How Will Quantum Computing Impact the Card Industry?

By Jennifer Kohlhepp, Managing Editor, ICMA

Although it is difficult to understand, quantum mechanics is the most successful scientific theory that has ever been created and it has completely transformed our view of the world, according to Jörg Fischer, Innovations, Bundesdruckerei GmbH.

“All about tiny particles, quantum mechanics is a fundamental theory in physics that can be used to explain the micro world,” Fischer said. “It attempts to describe and account for the properties of molecules and atoms and their constituents—electrons, protons, neutrons and other more esoteric particles such as quarks and gluons.”

Some of the fundamental phenomena of quantum mechanics needed for quantum computers are quantum superposition, entanglement, tunneling and fragility.

Superposition means that two (or more) states can exist together. It is the power to be a wave and a particle at the same time. Light has particle and wave properties, and the two states can exist simultaneously.

Entanglement means properties of two systems remain correlated even after they are separated.

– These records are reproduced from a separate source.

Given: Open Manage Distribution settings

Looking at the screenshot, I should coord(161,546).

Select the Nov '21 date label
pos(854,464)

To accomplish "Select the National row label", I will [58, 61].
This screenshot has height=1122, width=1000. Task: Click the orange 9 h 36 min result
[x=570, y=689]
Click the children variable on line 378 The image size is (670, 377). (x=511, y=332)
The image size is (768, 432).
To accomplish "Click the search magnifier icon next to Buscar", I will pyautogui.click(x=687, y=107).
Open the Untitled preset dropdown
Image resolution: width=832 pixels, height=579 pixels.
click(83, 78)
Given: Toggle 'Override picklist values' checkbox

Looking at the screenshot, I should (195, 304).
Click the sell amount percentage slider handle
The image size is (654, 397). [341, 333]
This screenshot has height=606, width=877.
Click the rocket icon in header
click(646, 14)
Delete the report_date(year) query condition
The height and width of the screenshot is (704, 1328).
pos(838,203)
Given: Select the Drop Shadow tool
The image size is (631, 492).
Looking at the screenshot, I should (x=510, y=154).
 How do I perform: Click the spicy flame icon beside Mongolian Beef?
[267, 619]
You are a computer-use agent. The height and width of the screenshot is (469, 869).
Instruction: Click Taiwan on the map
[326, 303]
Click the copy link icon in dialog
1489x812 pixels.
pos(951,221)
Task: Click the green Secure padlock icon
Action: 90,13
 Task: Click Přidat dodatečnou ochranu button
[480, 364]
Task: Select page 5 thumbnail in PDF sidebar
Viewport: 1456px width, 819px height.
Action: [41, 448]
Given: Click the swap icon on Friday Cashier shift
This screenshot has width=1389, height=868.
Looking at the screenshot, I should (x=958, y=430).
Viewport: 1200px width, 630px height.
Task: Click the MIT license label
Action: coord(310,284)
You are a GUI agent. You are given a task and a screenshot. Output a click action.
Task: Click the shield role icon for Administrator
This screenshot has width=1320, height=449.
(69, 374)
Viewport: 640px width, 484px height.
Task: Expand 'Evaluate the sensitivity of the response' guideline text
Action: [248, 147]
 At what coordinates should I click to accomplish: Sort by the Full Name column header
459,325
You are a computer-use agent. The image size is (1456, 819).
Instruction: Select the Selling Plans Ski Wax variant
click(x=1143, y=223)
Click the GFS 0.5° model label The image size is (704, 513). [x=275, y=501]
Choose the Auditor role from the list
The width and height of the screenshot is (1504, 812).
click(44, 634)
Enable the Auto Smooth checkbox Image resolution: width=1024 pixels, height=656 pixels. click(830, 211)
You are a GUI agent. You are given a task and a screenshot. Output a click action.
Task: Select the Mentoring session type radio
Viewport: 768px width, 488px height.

They can still change one another as if they are still connected. “Albert Einstein called it spooky action at a distance,” Fischer said. “Maybe entanglement is like the bond between a mother and child.”

Tunneling is the power of a particle to move through a wall even though it does not have the energy.

Fragility means that observation affects reality, results are probabilistic and measurements are destructive.

“These ‘superpowers’ will be used in quantum computers, which are exponentially more powerful than classical computers,” Fischer said.

Richard Feynman and his colleagues formulated the first theory on quantum computing in 1982.

“In contrast to classical computers where a bit can be either 0 or 1, quantum computers will use qubits, which can be 0 and 1 at the same time (multiple states at once),” Fischer said. “Superposition and entanglement enable qubits to compute huge amounts of data (300 qubits can calculate more states than there are atoms in the universe).”

Quantum computers are still very complex systems (approximately 10 feet by 10 feet in size) that often operate at -273.2 degrees Celsius. They have to repeat calculations in order to get results and cost several tens of millions of dollars to operate.

“In the news, Google claims quantum supremacy is coming and that they can do in minutes what would otherwise takes thousands of years with a classic computer,” Fischer said. “I think within three years, we will have a quantum computer dealing with 1,000 qubits.”

What impact will quantum computers have on card security?

Quantum computers could break common cryptography, which relies on mathematical problems difficult to solve. These computers could break the encryption of banking cards, ID cards, passports, etc.

“The Diffie Hellman algorithm, RSA and elliptic curve cryptography will all be unusable,” Fischer said. “We need something else in order to solve this problem.”

The good news is quantum computer-safe crypto algorithms already exist as post quantum cryptography, which is secure against attacks from quantum computers. Future systems need cryptographic agility and dynamics and different algorithms for different applications.

“Cryptographic algorithms are the future security features,” Fischer said. “The standardization of post-quantum cryptography is underway at IEEE, ANSI, ETSI, NIST and ISO. Why are we so active at Bundesdruckerei? Because the time is running. Although many are working on standardization, it takes time and it is needed for a secure future.”

Quantum effects can be used for new cryptographic methods. Encrypting a decryption needs keys that have to be securely transmitted. Quantum key distribution relies on quantum entanglement for the key exchange, which was already demonstrated in 2017. Entangled photons can be used to transmit the key.

Bundesdruckerei has several ongoing projects. “In cooperation with CERN, we are researching future concepts for identity management and cryptography based on quantum mechanics,” Fischer said. “We are investigating post quantum cryptography for ID documents and standardization with PoQuID. PlanQK is a platform and ecosystem for quantum assisted artificial intelligence.”